Repeat the listing below exactly as given.

START Given data

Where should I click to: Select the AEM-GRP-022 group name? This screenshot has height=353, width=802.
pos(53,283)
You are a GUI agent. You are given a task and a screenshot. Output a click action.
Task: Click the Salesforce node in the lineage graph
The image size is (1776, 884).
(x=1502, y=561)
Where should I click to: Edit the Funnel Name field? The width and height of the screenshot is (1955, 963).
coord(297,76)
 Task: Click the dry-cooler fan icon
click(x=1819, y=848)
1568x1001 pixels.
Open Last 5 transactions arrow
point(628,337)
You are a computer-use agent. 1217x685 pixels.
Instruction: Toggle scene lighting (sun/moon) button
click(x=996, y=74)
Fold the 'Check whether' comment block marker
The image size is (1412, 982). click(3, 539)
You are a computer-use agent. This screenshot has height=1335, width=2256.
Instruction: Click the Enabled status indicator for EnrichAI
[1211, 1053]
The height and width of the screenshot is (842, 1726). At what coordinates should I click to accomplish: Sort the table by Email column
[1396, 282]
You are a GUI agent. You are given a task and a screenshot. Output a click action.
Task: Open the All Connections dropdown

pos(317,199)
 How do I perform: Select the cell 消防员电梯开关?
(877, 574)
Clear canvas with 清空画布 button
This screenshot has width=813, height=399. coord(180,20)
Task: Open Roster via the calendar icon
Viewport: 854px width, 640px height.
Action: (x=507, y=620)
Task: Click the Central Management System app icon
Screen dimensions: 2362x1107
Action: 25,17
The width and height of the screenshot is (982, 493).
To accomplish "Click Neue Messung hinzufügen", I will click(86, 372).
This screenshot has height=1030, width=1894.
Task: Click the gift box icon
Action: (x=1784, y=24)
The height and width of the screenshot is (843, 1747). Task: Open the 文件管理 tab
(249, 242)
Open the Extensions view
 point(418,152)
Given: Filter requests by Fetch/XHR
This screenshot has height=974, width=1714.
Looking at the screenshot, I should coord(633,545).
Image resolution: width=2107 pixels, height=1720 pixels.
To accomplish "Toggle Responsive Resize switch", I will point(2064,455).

END Given data

## Final answer:
Where should I click to: Select the AEM-GRP-022 group name? This screenshot has height=353, width=802.
pos(53,283)
You are a GUI agent. You are given a task and a screenshot. Output a click action.
Task: Click the Salesforce node in the lineage graph
The image size is (1776, 884).
(x=1502, y=561)
Where should I click to: Edit the Funnel Name field? The width and height of the screenshot is (1955, 963).
coord(297,76)
 Task: Click the dry-cooler fan icon
click(x=1819, y=848)
1568x1001 pixels.
Open Last 5 transactions arrow
point(628,337)
You are a computer-use agent. 1217x685 pixels.
Instruction: Toggle scene lighting (sun/moon) button
click(x=996, y=74)
Fold the 'Check whether' comment block marker
The image size is (1412, 982). click(3, 539)
You are a computer-use agent. This screenshot has height=1335, width=2256.
Instruction: Click the Enabled status indicator for EnrichAI
[1211, 1053]
The height and width of the screenshot is (842, 1726). At what coordinates should I click to accomplish: Sort the table by Email column
[1396, 282]
You are a GUI agent. You are given a task and a screenshot. Output a click action.
Task: Open the All Connections dropdown

pos(317,199)
 How do I perform: Select the cell 消防员电梯开关?
(877, 574)
Clear canvas with 清空画布 button
This screenshot has width=813, height=399. coord(180,20)
Task: Open Roster via the calendar icon
Viewport: 854px width, 640px height.
Action: (x=507, y=620)
Task: Click the Central Management System app icon
Screen dimensions: 2362x1107
Action: 25,17
The width and height of the screenshot is (982, 493).
To accomplish "Click Neue Messung hinzufügen", I will click(86, 372).
This screenshot has height=1030, width=1894.
Task: Click the gift box icon
Action: (x=1784, y=24)
The height and width of the screenshot is (843, 1747). Task: Open the 文件管理 tab
(249, 242)
Open the Extensions view
 point(418,152)
Given: Filter requests by Fetch/XHR
This screenshot has height=974, width=1714.
Looking at the screenshot, I should coord(633,545).
Image resolution: width=2107 pixels, height=1720 pixels.
To accomplish "Toggle Responsive Resize switch", I will point(2064,455).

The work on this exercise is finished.